In deze zaak heeft de rechtbank Den Haag op 28 juni 2024 uitspraak gedaan in een geschil tussen eiser en het Centraal Bureau Rijvaardigheidsbewijzen (CBR) over de oplegging van een Educatieve Maatregel Gedrag en Verkeer (EMG). Eiser had op 4 april 2022 een EMG opgelegd gekregen na een snelheidsovertreding, waarbij hij met een gecorrigeerde snelheid van 110 km/u reed op een weg waar 50 km/u was toegestaan. Eiser verzocht op 1 oktober 2023 om herziening van dit besluit, maar het CBR wees dit verzoek af. De rechtbank heeft het beroep van eiser op 20 juni 2024 behandeld, waarbij eiser en zijn gemachtigde aanwezig waren, evenals de gemachtigde van het CBR.

De rechtbank oordeelde dat het CBR terecht had besloten het herzieningsverzoek af te wijzen, omdat eiser geen nieuwe feiten of omstandigheden had aangedragen die een herziening rechtvaardigden. Eiser stelde dat hij niet in bezwaar was gegaan binnen de bezwaartermijn omdat hij geen juridische bijstand had en zijn rijbewijs zo snel mogelijk terug wilde. De rechtbank benadrukte dat het op de weg van eiser lag om bezwaar te maken tegen het oorspronkelijke besluit en dat het CBR in beginsel mag uitgaan van de juistheid van een proces-verbaal. De rechtbank concludeerde dat de afwijzing van het herzieningsverzoek standhield en dat het beroep ongegrond was.

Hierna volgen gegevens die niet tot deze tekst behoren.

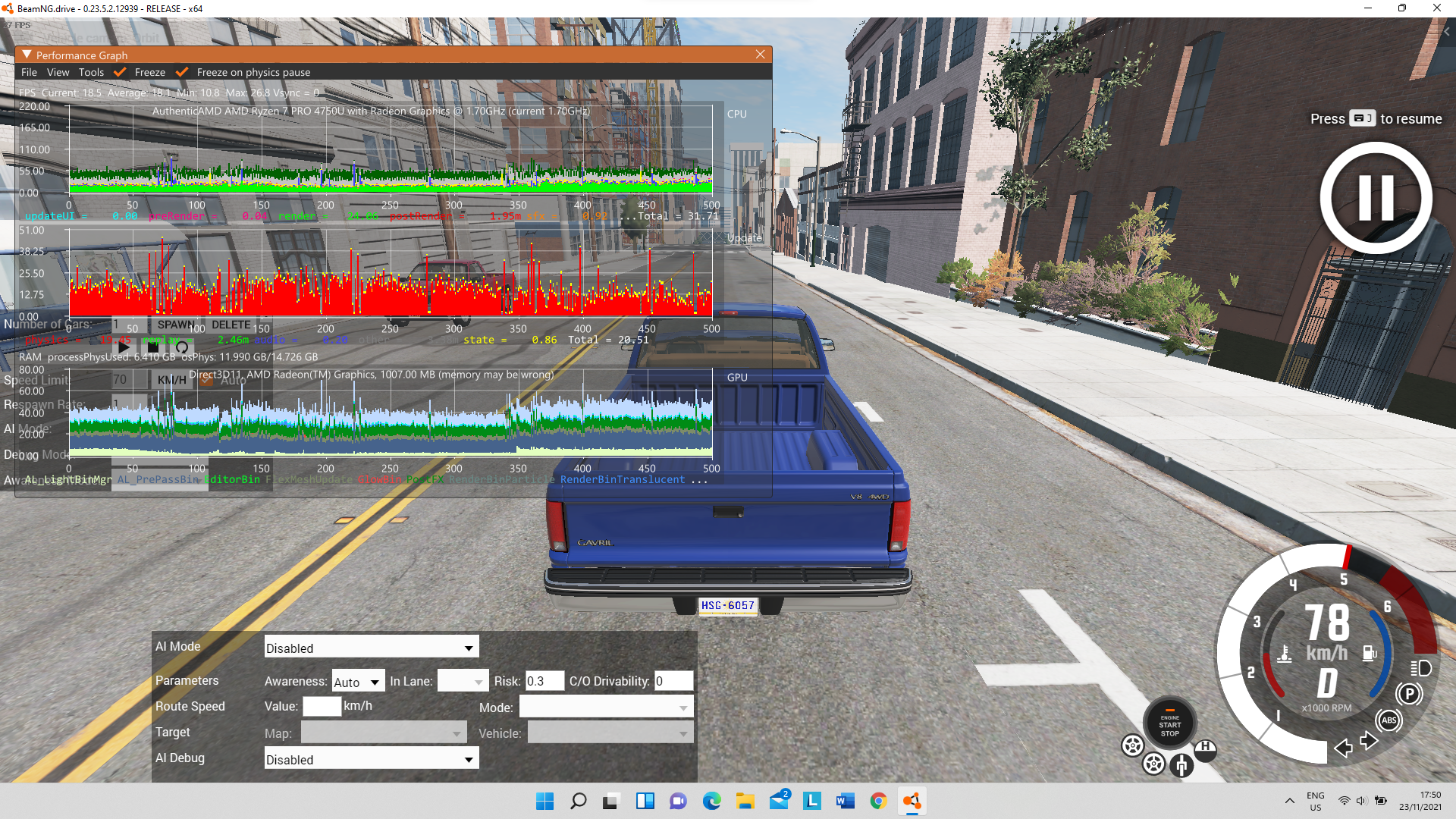Image resolution: width=1456 pixels, height=819 pixels.
Task: Open the View menu in Performance Graph
Action: 58,72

De rechtbank verklaarde het beroep ongegrond, wat betekent dat het CBR zijn besluit niet hoefde te herzien en eiser terecht een EMG was opgelegd. Eiser kreeg geen griffierecht terug en ook geen vergoeding van proceskosten. De uitspraak is openbaar uitgesproken en partijen zijn geïnformeerd over de mogelijkheid tot hoger beroep.

Uitspraak

RECHTBANK DEN HAAG
Bestuursrecht
zaaknummer: SGR 24/786

uitspraak van de enkelvoudige kamer van 28 juni 2024 de zaak tussen

[eiser] , uit [woonplaats] , eiser

(gemachtigde: mr. S.W. Teeuwen)
en

het Centraal Bureau Rijvaardigheidsbewijzen (CBR), verweerder

(gemachtigde: mr. J.J. Kwant).

Inleiding

1. Met het besluit van 4 april 2022 heeft verweerder eiser een Educatieve Maatregel Gedrag en verkeer (EMG) opgelegd. Op 1 oktober 2023 heeft eiser aan verweerder verzocht om een herziening van dat besluit.
1.1.
Verweerder heeft dit verzoek afgewezen. Met het bestreden besluit van 28 december 2023 heeft verweerder het bezwaar van eiser ongegrond verklaard.
1.2.
Verweerder heeft op het beroep gereageerd met een verweerschrift.
1.3.
De rechtbank heeft het beroep op 20 juni 2024 op zitting behandeld. Hieraan hebben deelgenomen: eiser, de gemachtigde van eiser en de gemachtigde van verweerder.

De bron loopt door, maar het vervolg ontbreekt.